Supplementary2 - Research Notes

本文最后更新于：2023年11月30日晚上

Supplementary of 'Online monitoring dynamic characteristics in thin-walled structures milling: A physics-constrained Bayesian updating approach'

A. The derivation of the training target of the proposed diffusion model

Training: To obtain the optimal parameters of the neural network, we need to minimize the cross entropy between $q\left( {\bf{x}_0} \right)$ and ${p_\theta }\left( {\bf{x}_0}\right)$. The loss $L$ can be expressed a:

$$ \begin{equation} \begin{array}{l} L = {\mathbb{E}_{q\left( {\mathbf{x}_0} \right)}}\left[ { - \log {p_\theta }\left( {\bf{x}}_0 \right)} \right]\\ \le {\mathbb{E}_{q\left( {\mathbf{x}_0} \right)}}\left[ { - \log {p_\theta }\left( {{{\bf{x}}_0}} \right) + {D_{{\rm{KL}}}}\left( {q\left( {{{\bf{x}}_{1:T}}\vert {{\bf{x}}_0}} \right)\| {p_\theta }\left( {{{\bf{x}}_{1:T}}\vert {{\bf{x}}_0}} \right)} \right)} \right]\\ = {\mathbb{E}_{q\left( {{\mathbf{x}_0}} \right)}} \! \left[ {\! -\! \log {p_\theta }\left( {{{\mathbf{x}}_0}} \right) \!+\! {\mathbb{E}_{q\left( {{{\mathbf{x}}_{1:T}}\vert {{\mathbf{x}}_0}} \right)}} \! \left[ {\log \frac{{q\left( {{{\mathbf{x}}_{1:T}}\vert {{\mathbf{x}}_0}} \right)}}{{{p_\theta }\! \left( {{{\mathbf{x}}_{0:T}}} \right)\!/\!{p_\theta }\left( {{{\mathbf{x}}_0}} \right)}}} \right]} \! \right]\\ = {\mathbb{E}_{q\left( {{x_{0:T}}} \right)}}\left[ {\log \frac{{q\left( {{{\bf{x}}_{1:T}}\vert {{\bf{x}}_0}} \right)}}{{{p_\theta }\left( {{{\bf{x}}_{0:T},\mathbf{y}}} \right)}}} \right] \end{array} \end{equation} $$

where ${D_{\rm{KL}}}\left( \cdot \| \cdot \right)$ denotes the KL divergence which is always non-negative.

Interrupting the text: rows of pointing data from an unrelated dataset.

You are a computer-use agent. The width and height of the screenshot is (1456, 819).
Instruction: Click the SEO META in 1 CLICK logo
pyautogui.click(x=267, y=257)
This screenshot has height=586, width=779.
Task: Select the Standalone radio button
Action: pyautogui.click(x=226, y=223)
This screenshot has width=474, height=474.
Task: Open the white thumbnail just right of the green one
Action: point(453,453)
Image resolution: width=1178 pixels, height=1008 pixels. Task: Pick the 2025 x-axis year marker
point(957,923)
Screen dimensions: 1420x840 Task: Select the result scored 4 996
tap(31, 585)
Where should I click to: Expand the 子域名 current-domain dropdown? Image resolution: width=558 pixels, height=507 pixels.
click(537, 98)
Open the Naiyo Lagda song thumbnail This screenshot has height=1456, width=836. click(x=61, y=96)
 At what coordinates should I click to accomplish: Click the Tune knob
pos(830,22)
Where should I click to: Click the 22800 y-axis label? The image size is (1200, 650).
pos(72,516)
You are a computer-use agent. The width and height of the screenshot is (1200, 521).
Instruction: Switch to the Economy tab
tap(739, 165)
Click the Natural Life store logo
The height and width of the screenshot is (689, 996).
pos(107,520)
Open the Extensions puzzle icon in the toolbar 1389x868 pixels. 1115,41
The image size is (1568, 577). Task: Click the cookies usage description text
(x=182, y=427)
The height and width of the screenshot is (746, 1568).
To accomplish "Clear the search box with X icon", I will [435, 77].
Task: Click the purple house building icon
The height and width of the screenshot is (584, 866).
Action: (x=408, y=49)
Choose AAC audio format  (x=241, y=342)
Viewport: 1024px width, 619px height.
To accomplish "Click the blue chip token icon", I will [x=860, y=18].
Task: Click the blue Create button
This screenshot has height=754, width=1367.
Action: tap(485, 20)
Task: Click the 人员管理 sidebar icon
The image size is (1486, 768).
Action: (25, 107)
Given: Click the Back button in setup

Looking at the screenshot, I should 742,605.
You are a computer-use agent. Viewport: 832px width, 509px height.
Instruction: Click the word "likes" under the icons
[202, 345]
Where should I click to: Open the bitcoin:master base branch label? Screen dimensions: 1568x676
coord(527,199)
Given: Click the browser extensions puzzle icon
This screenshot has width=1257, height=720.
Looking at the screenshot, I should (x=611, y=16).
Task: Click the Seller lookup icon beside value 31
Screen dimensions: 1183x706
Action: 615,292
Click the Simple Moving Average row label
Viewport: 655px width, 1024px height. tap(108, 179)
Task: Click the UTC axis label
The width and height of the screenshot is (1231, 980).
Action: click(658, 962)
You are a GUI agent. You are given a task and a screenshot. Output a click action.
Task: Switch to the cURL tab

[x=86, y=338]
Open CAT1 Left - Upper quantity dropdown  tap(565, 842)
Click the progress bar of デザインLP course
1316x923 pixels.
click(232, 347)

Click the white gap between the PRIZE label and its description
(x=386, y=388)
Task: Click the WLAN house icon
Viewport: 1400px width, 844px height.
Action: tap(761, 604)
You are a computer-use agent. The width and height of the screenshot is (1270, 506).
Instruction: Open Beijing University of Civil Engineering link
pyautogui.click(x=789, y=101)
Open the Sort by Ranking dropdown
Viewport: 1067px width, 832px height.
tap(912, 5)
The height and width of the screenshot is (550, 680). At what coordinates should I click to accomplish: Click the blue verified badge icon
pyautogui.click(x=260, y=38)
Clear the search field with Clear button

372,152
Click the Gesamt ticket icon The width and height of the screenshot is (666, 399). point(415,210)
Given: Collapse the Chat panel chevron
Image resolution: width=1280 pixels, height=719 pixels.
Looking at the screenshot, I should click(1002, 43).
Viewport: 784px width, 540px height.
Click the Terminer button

Further, the loss function can be derived as follows:

$$ \begin{equation} \begin{array}{l} L &= \underbrace{D_{\mathrm{KL}}\left(q\left(\mathbf{x}_T \vert \mathbf{x}_0\right) \| p_\theta\left(\mathbf{x}_T\right)\right)}_{L_T}\\ &+\sum_{t=1}^T \underbrace{\mathbb{E}_{q\left(\mathbf{x}_t \vert \mathbf{x}_0\right)}\left[D_{\mathrm{KL}}\left(q\left(\mathbf{x}_{t-1} \vert \mathbf{x}_t, \mathbf{x}_0\right) \| p_\theta\left(\mathbf{x}_{t-1} \vert \mathbf{x}_t,\mathbf{y}\right)\right)\right]}_{L_{t-1}}\\ \end{array} \end{equation} $$

The final optimization objective contains $T+1$ terms. Because the prior distribution $p_\theta \left(\mathbf{x}_T\right)=\mathcal{N}(\mathbf{0}, \mathbf{I})$ and the $q\left(\mathbf{x}_T \vert \mathbf{x}_0\right)$ can be also approximated as isotropic Gaussian noise, the $L_T$ turns to be a constant which can be ignored in optimization.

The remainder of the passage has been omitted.